_PROBLEM_.
Copy the data below exactly as it appears, line for line.

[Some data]
====================

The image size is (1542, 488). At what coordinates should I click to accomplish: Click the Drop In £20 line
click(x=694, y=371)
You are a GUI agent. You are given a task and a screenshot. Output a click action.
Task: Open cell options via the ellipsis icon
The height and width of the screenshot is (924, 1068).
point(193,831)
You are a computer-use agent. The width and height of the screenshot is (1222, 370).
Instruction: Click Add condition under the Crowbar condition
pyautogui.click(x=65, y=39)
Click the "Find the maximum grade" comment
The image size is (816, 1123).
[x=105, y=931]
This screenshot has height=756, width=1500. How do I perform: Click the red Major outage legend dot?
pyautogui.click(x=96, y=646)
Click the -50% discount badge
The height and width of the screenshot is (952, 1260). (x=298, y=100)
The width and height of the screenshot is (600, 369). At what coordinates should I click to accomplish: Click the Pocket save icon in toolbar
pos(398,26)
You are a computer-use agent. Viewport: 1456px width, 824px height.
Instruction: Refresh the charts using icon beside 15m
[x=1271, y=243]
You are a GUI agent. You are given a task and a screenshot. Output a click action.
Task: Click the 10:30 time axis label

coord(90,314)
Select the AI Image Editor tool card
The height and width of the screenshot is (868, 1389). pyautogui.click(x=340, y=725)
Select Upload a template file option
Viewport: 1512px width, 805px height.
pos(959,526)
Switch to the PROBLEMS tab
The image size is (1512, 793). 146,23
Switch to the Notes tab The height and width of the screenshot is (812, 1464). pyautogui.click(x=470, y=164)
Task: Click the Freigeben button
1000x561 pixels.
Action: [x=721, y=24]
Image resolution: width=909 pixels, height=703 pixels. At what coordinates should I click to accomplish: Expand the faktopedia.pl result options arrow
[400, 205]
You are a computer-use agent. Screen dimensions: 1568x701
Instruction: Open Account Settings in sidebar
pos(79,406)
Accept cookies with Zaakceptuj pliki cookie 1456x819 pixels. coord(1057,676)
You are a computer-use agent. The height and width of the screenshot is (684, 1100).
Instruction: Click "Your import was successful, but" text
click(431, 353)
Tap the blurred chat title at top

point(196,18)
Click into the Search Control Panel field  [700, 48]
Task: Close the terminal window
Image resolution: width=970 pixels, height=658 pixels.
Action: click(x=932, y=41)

====================

_THE REPLY_.
The image size is (1542, 488). At what coordinates should I click to accomplish: Click the Drop In £20 line
click(x=694, y=371)
You are a GUI agent. You are given a task and a screenshot. Output a click action.
Task: Open cell options via the ellipsis icon
The height and width of the screenshot is (924, 1068).
point(193,831)
You are a computer-use agent. The width and height of the screenshot is (1222, 370).
Instruction: Click Add condition under the Crowbar condition
pyautogui.click(x=65, y=39)
Click the "Find the maximum grade" comment
The image size is (816, 1123).
[x=105, y=931]
This screenshot has height=756, width=1500. How do I perform: Click the red Major outage legend dot?
pyautogui.click(x=96, y=646)
Click the -50% discount badge
The height and width of the screenshot is (952, 1260). (x=298, y=100)
The width and height of the screenshot is (600, 369). At what coordinates should I click to accomplish: Click the Pocket save icon in toolbar
pos(398,26)
You are a computer-use agent. Viewport: 1456px width, 824px height.
Instruction: Refresh the charts using icon beside 15m
[x=1271, y=243]
You are a GUI agent. You are given a task and a screenshot. Output a click action.
Task: Click the 10:30 time axis label

coord(90,314)
Select the AI Image Editor tool card
The height and width of the screenshot is (868, 1389). pyautogui.click(x=340, y=725)
Select Upload a template file option
Viewport: 1512px width, 805px height.
pos(959,526)
Switch to the PROBLEMS tab
The image size is (1512, 793). 146,23
Switch to the Notes tab The height and width of the screenshot is (812, 1464). pyautogui.click(x=470, y=164)
Task: Click the Freigeben button
1000x561 pixels.
Action: [x=721, y=24]
Image resolution: width=909 pixels, height=703 pixels. At what coordinates should I click to accomplish: Expand the faktopedia.pl result options arrow
[400, 205]
You are a computer-use agent. Screen dimensions: 1568x701
Instruction: Open Account Settings in sidebar
pos(79,406)
Accept cookies with Zaakceptuj pliki cookie 1456x819 pixels. coord(1057,676)
You are a computer-use agent. The height and width of the screenshot is (684, 1100).
Instruction: Click "Your import was successful, but" text
click(431, 353)
Tap the blurred chat title at top

point(196,18)
Click into the Search Control Panel field  [700, 48]
Task: Close the terminal window
Image resolution: width=970 pixels, height=658 pixels.
Action: click(x=932, y=41)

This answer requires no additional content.